New Internationalist

The really ugly face of capitalism

I remember reading a number of reports towards the end of last year of rich countries buying land for food and water in the Global South. The land purchases were seen as both short- and long-term investments for the future needs of buyer countries. The Guardian reported that countries like South Korea, Saudi Arabia and Abu Dhabi were buying land in Madagascar, Indonesia and the Sudan, while at the same time sellers were eagerly ready to lease or sell their country's future for short-term development projects and oil leases. 

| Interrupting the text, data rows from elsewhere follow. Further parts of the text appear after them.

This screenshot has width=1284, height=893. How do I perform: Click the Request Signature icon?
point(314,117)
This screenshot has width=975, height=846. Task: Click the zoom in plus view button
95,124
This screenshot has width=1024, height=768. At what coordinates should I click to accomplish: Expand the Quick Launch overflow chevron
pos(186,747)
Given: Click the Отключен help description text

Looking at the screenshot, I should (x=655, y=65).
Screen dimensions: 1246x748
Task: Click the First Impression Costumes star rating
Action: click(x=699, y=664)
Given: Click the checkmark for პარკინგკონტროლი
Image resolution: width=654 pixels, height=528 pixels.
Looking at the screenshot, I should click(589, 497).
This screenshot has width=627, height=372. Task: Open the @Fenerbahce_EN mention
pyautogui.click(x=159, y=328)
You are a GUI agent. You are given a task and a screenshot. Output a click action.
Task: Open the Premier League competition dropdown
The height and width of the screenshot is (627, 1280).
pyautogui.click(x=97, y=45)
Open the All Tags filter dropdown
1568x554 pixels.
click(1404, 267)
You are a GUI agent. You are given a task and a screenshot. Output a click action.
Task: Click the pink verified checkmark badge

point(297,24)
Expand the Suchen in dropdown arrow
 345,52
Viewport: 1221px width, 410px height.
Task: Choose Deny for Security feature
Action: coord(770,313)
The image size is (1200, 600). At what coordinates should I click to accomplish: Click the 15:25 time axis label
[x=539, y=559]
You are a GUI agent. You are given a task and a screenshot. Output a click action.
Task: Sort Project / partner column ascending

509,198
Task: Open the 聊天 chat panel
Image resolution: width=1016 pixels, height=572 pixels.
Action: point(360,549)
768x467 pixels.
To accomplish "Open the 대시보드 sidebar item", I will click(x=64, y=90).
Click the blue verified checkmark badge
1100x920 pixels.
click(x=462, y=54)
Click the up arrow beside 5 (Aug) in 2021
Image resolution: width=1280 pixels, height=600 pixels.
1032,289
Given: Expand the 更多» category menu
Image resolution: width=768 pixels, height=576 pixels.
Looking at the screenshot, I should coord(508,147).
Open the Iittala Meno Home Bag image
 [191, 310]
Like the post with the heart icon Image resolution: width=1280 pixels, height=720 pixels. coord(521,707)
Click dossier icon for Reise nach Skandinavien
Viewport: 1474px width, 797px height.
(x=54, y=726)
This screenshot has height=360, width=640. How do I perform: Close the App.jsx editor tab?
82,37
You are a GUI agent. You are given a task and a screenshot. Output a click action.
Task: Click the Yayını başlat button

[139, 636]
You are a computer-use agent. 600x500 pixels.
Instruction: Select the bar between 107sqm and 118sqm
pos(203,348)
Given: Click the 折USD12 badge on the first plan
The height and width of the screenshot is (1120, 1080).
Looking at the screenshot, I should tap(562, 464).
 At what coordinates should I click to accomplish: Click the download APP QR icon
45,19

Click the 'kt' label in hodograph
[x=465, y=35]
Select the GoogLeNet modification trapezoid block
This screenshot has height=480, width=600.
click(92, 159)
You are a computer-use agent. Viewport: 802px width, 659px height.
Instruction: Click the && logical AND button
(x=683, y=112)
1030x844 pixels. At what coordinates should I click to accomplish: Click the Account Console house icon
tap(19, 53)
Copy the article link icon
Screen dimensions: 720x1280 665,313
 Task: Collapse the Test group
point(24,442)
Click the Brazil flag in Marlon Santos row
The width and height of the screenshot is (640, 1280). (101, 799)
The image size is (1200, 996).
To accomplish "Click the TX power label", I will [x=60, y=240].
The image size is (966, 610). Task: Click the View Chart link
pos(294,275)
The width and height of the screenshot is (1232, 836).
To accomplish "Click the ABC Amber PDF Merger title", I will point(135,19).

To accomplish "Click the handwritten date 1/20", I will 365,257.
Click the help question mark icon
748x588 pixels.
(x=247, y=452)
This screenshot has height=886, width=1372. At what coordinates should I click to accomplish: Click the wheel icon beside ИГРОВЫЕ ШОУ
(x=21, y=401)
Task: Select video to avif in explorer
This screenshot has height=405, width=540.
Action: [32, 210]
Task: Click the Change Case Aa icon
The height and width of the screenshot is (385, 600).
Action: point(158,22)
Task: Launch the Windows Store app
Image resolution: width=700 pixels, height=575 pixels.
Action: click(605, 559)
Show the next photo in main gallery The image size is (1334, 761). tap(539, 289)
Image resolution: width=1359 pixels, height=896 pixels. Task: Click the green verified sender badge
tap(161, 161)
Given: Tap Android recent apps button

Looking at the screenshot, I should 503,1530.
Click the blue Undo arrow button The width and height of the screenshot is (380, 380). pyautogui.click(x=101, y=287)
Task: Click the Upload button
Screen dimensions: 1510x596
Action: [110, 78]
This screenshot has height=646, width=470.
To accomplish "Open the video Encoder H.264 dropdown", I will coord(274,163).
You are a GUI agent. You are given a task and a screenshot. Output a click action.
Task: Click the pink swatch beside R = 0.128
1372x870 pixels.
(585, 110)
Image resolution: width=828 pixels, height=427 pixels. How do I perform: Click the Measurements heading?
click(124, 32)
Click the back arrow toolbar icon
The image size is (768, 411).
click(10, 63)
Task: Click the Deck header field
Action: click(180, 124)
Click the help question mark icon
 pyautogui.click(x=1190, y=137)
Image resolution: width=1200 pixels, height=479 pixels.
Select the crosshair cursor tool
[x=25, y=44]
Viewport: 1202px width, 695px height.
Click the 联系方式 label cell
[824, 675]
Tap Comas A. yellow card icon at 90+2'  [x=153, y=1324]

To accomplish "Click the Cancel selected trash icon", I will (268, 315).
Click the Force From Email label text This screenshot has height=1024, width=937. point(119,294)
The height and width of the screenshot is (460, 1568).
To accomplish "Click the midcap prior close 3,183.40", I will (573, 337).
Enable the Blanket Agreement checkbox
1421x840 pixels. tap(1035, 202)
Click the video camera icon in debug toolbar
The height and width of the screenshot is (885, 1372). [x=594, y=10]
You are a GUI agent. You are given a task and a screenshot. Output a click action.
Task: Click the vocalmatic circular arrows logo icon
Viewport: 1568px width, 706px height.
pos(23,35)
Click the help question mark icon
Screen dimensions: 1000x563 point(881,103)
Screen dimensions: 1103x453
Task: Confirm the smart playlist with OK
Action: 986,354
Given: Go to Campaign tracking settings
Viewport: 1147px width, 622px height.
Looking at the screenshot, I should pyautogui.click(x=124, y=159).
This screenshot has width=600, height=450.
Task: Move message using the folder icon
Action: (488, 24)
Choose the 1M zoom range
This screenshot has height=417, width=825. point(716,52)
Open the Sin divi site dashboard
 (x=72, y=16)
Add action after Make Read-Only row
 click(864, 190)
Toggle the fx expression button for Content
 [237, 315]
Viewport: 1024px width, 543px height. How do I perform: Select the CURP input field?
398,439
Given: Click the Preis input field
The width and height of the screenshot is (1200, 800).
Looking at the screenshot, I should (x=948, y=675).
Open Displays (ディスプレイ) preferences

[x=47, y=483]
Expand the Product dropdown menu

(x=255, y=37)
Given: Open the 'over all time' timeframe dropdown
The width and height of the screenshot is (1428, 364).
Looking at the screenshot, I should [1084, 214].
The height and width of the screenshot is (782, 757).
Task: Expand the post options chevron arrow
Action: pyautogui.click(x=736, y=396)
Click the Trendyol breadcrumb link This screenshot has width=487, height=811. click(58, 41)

A report from Grain spells out the problem of addressing the present and future needs of local farmers and communities in more detail, with 100 examples of land-grabbing for agriculture:

'The food-hungry land-grabbers include China, India, Japan, Malaysia, Korea, Egypt, Libya, Bahrain, Jordan, Kuwait, Qatar, Saudi Arabia and the United Arab Emirates. Those giving up their land in exchange for the oil deals or investments include the Philippines, Mozambique, Thailand, Cambodia, Burma, Laos, Indonesia, Pakistan, Sudan, Uganda, Brazil, Paraguay, Uruguay, Ukraine, Russia, Kazakhstan and Zimbabwe.'

It is not just countries that are grabbing land; a host of corporations are in on the act too. Many of them are familiar names from the recent financial crisis in the US and UK, including Goldman Sachs and Morgan Stanley. The deal in Madagascar is with the South Korean motor and electronics company, Daewoo Logistics, who intend to buy a million hectares on a 99 year lease. Their aim is 'to grow five million tonnes of corn by 2023'. One recent case is particularly disturbing. A US business man, Philippe Heilberg, recently 'gained rights' to 400,000 hectares of land in Sudan from the son of a Sudanese warlord, Paulino Matip. The report states the man is backed by the CIA and the US State Department. The language used by Heilberg is extremely offensive. He seems to be investing on the back of people's suffering, claiming he is particularly interested in countries which may soon 'break up':

'You have to go to the guns, this is Africa... If you bet right on the shifting of sovereignty then you are on the ground floor. I am constantly looking at the map and looking if there is any value.'

Given that many African countries, such as Ethiopia and Sudan, are unable to provide enough food for their own people, it is positively obscene to sell off land to feed others. The encroachment by foreign governments and multinationals onto the agricultural land and water supplies of African communities could spell serious problems in the future. What will people do when they are hungry but are faced with a barbed wire fence protecting the food of the rich Western and Middle Eastern countries? Africa has enough wars related to the exploitation of its natural mineral and oil resources. Now the possibility of further conflict arises with this new scramble for Africa.